Vous êtes certifiés B Corp depuis 2023. Que vous apporte cette certification ?

La grande force de B Corp, c'est la mesure de la performance. Lorsque je suis arrivée à ce poste il y a six ans, je savais que le niveau des usines en France était excellent mais j’avais moins de visibilité sur les filiales. Grâce au questionnaire B Corp, on a pu évaluer les filiales, les unités de production et donner des objectifs de progression. Outre les ambitions communes au groupe, sur l'eau, le carbone..., les filiales ont la possibilité de mener des actions locales qui ont du sens pour leurs employés, leurs partenaires, leurs consommateurs. Il y a un sentiment de fierté des salariés de voir ce logo car il valorise des actions qui étaient menées parfois depuis longtemps et qui sont maintenant auditées et vérifiées. Aujourd’hui, 20% du bonus des employés est lié à la performance B Corp. 

Parcours

2008. Mastère spécialisé marketing et communication à l'ESCP-EAP Paris.

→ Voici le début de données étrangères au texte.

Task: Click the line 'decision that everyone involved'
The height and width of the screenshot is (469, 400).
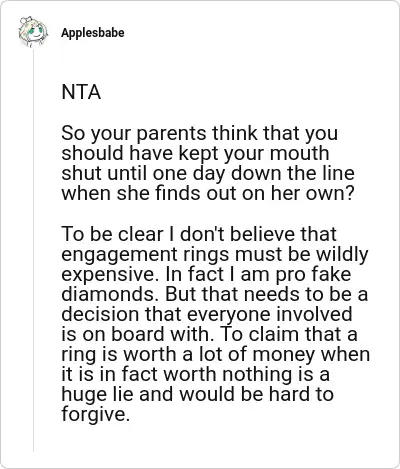Action: (207, 314)
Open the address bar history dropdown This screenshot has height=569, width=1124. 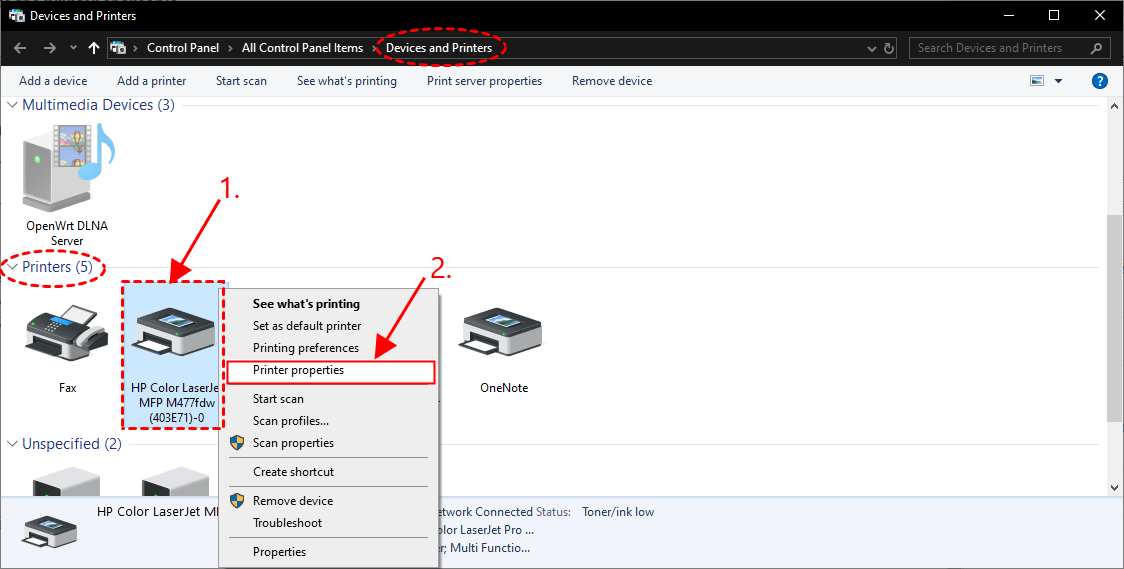coord(865,48)
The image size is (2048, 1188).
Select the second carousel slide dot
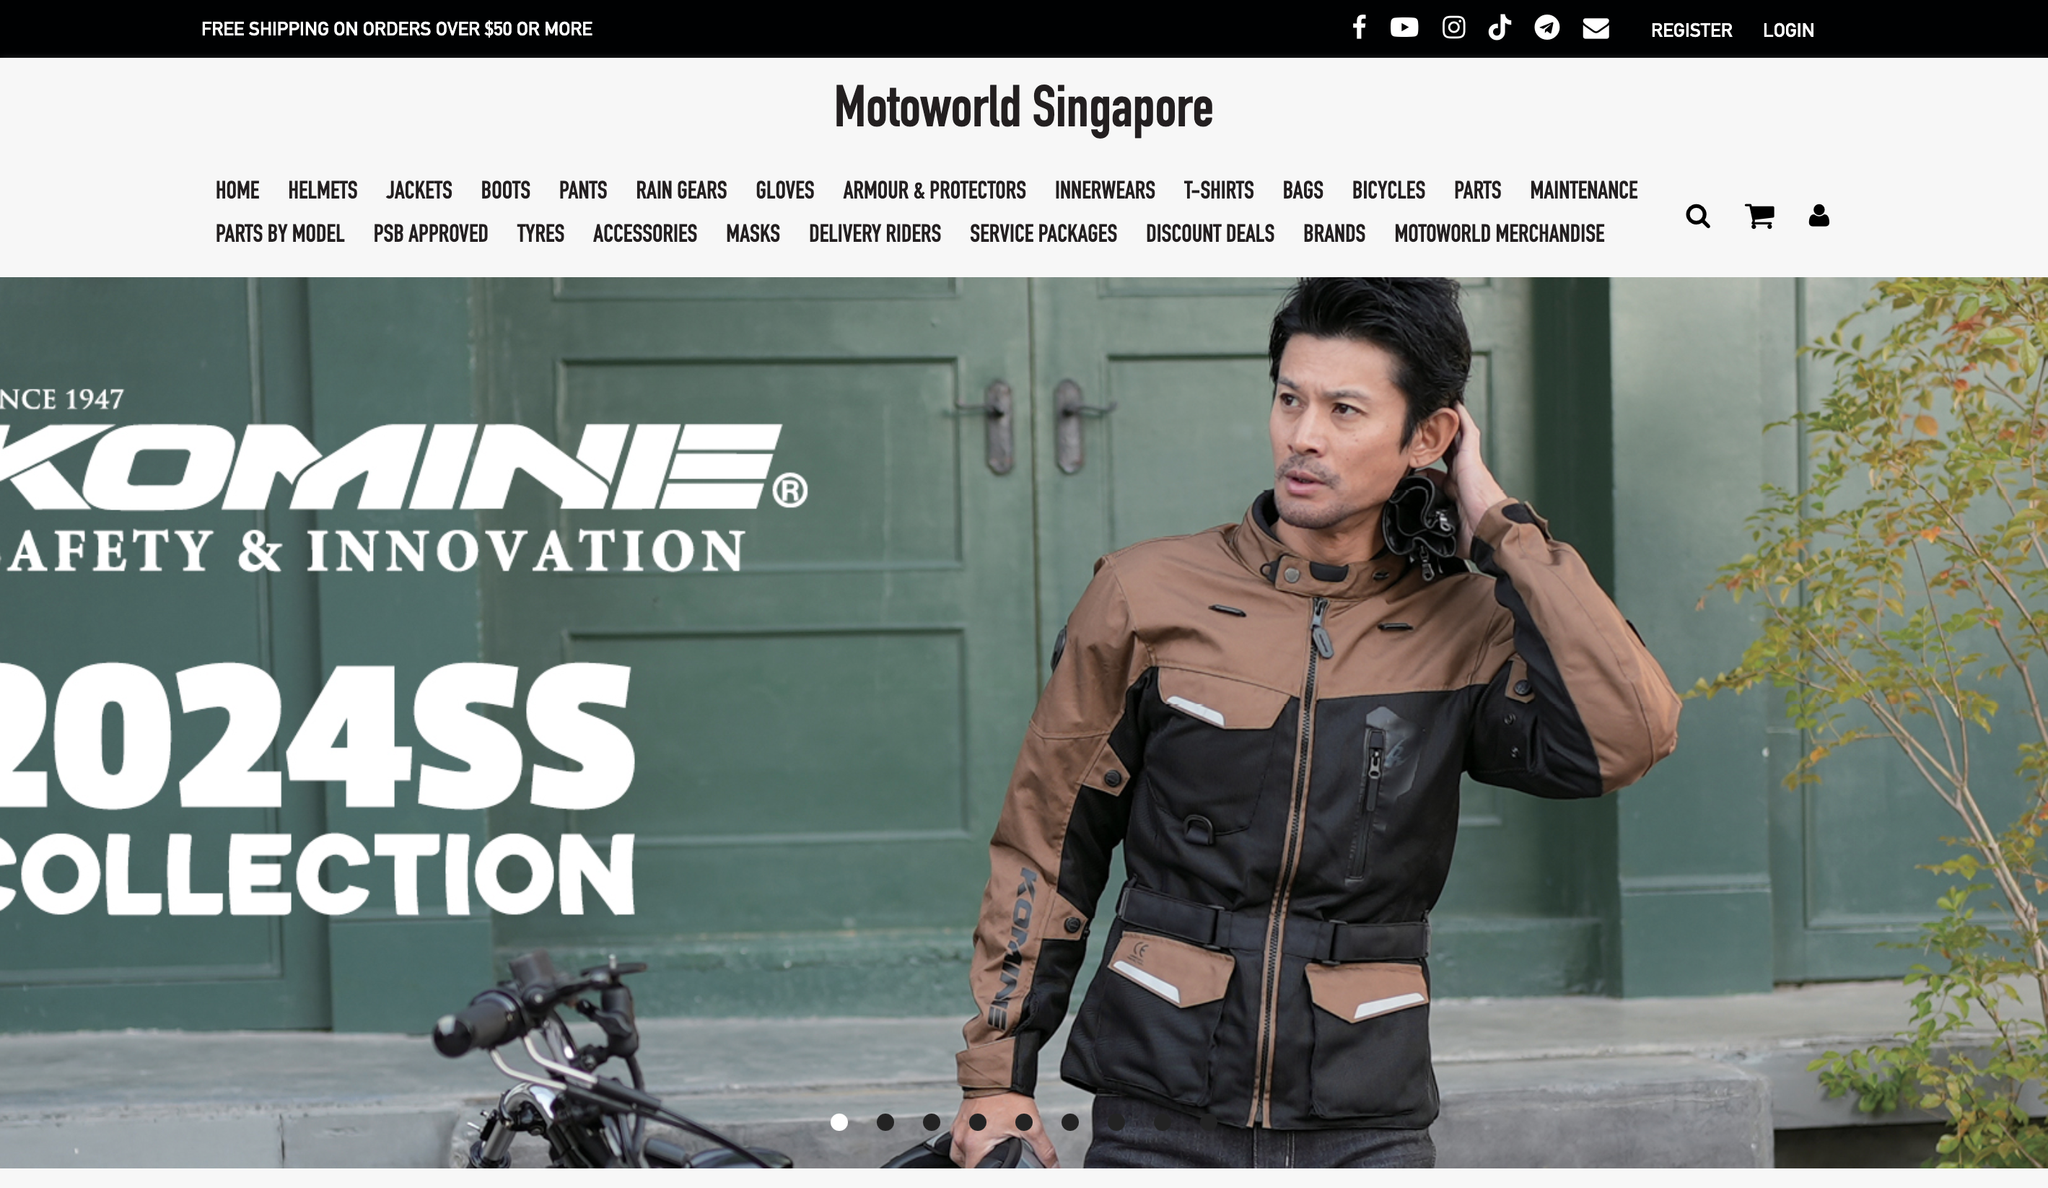pos(885,1122)
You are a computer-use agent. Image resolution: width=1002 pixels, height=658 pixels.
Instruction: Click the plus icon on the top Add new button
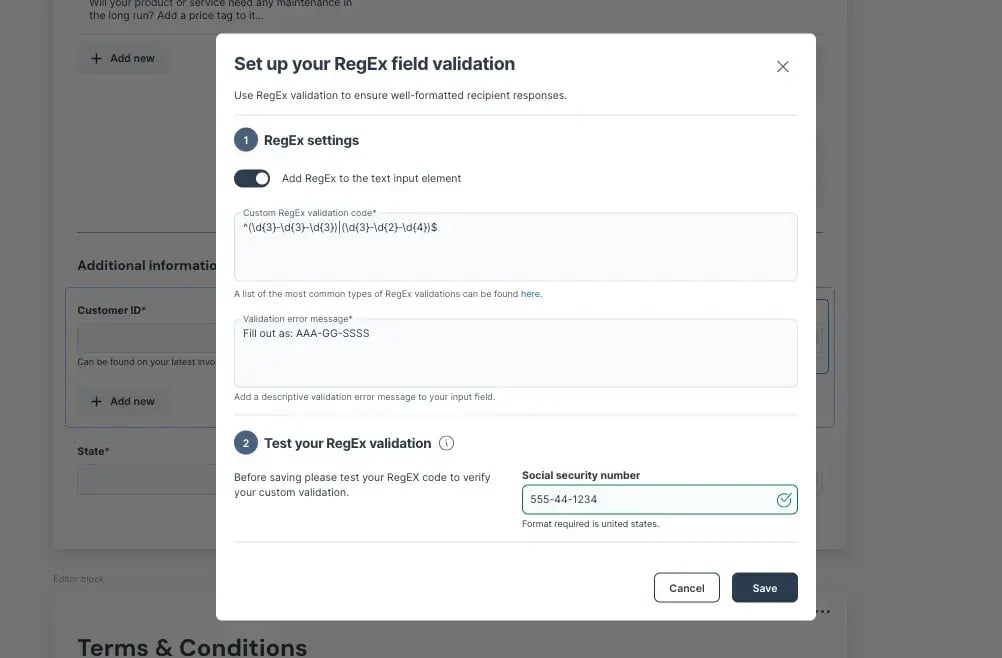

2008-2012. Entre chez L’Occitane en Provence comme chef de produit international soin.

2013-2016. Face care group manager de L’Occitane en Provence.

2016-2018. International skincare category director de L’Occitane en Provence.

2018-2024. Sustainability director du Groupe L'Occitane.

Depuis avril 2024. Chief sustainability officer du Groupe L'Occitane.